Venne and Lussier attempt to validate the film by grounding it Christian mythology and symbolism (much like Lussier’s directorial debut “Dracula 2000”), but what results is a muddled stew of themes and implications, all of them rendered irrelevant by a hokey conclusion.

Though doomed for the small screen by Universal’s hasty planning, “White Noise 2” benefits from big-money production values and a competent crew. Director Lussier (who cut together the “Scream” films prior to stepping behind the camera) adds a stylistic touch to the visuals, and the ghouls, though lacking any raison d’etre, look great thanks the makeup skills of Gary Tunnicliff, who honed his craft on latter day sequels in the “Hellraiser,” “Halloween,” and “Return of the Living Dead” series.

All things considered, a “White Noise” sequel could have turned out a lot worse. Venne and Lussier attempt to take the series into new territory, and the results are slick, professional, and entirely watchable. But if the dead could speak to us through our TVs, they’d probably tell us to seek our scares elsewhere.

Extras:

Deleted Scenes: There are a couple of new clips included here, but the majority of the bunch are extended sequences that differ little from their slightly shorter counterparts in the finished film. And don’t come here looking for the missing blood, either; the “White Noise 2” shoot was evidently Karo syrup-free.

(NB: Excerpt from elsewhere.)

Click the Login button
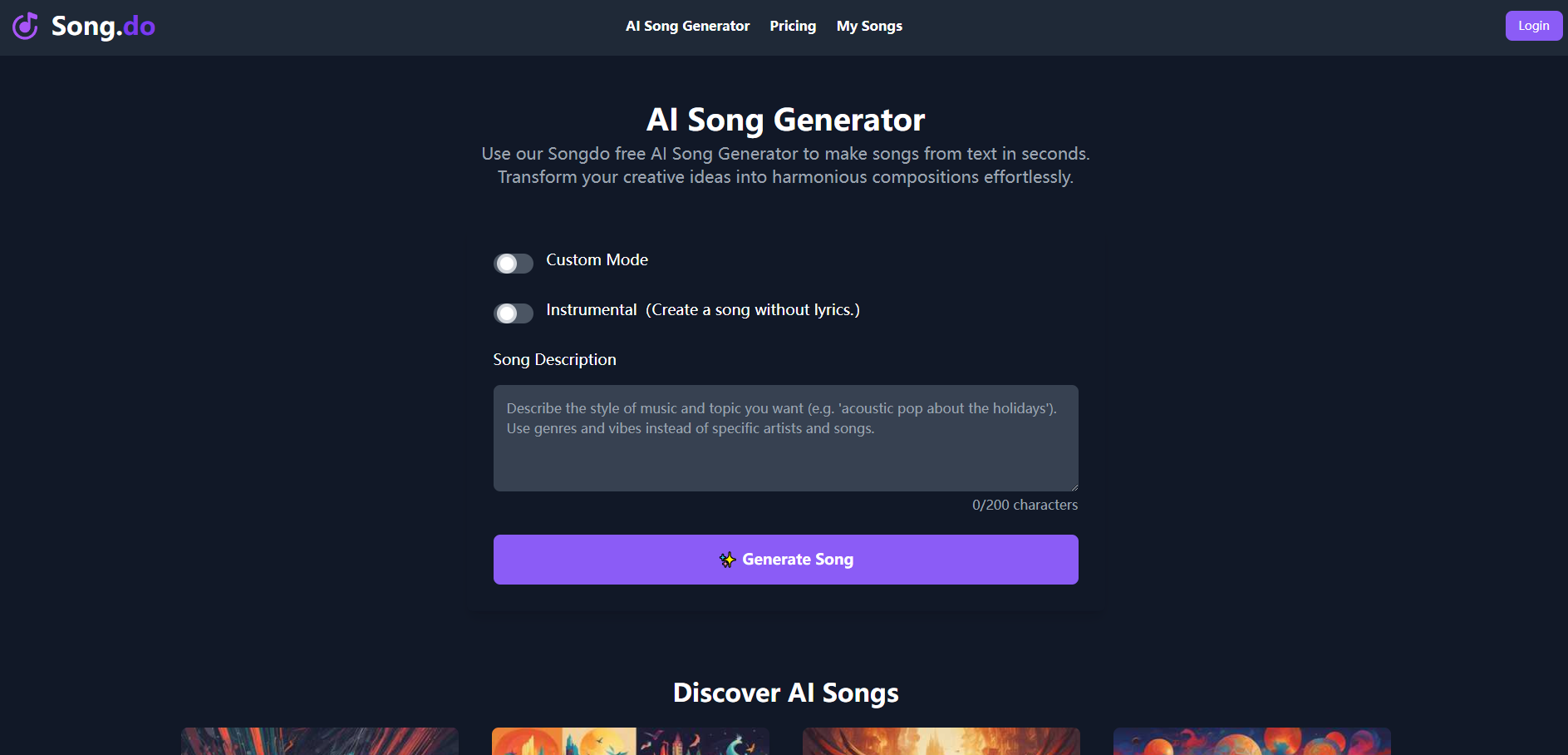 coord(1533,26)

Exploring Near-Death Experiences: The founder of the Near Death Experience Research Foundation hosts this unintentionally amusing introduction to NDEs. A handful of individuals share their stories and challenge the skeptics, but the lush backdrops and new age musical score that accompany their testimonial make the piece feel more like an infomercial than a scientifically sound document of unexplained phenomena.

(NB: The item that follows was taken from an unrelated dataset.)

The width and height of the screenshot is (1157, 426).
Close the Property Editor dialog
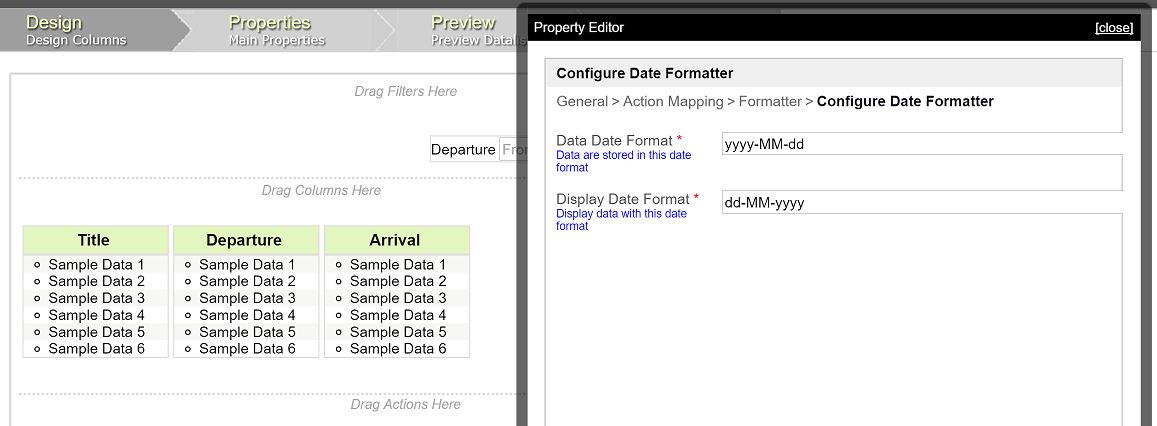[x=1113, y=28]
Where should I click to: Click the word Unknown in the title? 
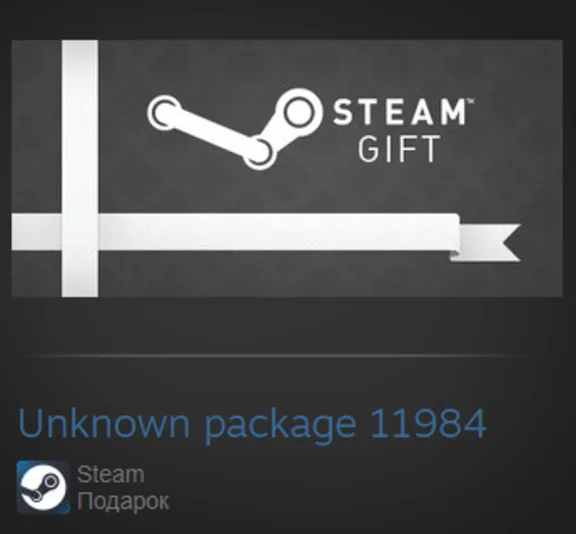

The Making of White Noise 2: With only 8 minutes to summarize the on-set experience of making the film, this brief clip fails to address much in any significant depth. Lussier, his principle cast, and the producers of the film are primarily non-committal on whether they believe in NDEs or EVP, but they all seem pretty confident that Sackhoff’s character on “Battlestar Galactica” could kick your ass.

Journey Into Madness: Production assistant Barbara Copp and star Fillion take us on a breezy tour of the supposedly haunted asylum where many of the film’s sequences were shot. Clearly thrown together in-between set-ups, there’s a fun, off-the-cuff feel to the proceedings, but very little factual information is shared, and Fillion hammers a joke about shock therapy and lobotomies into the cold, linoleum-covered ground.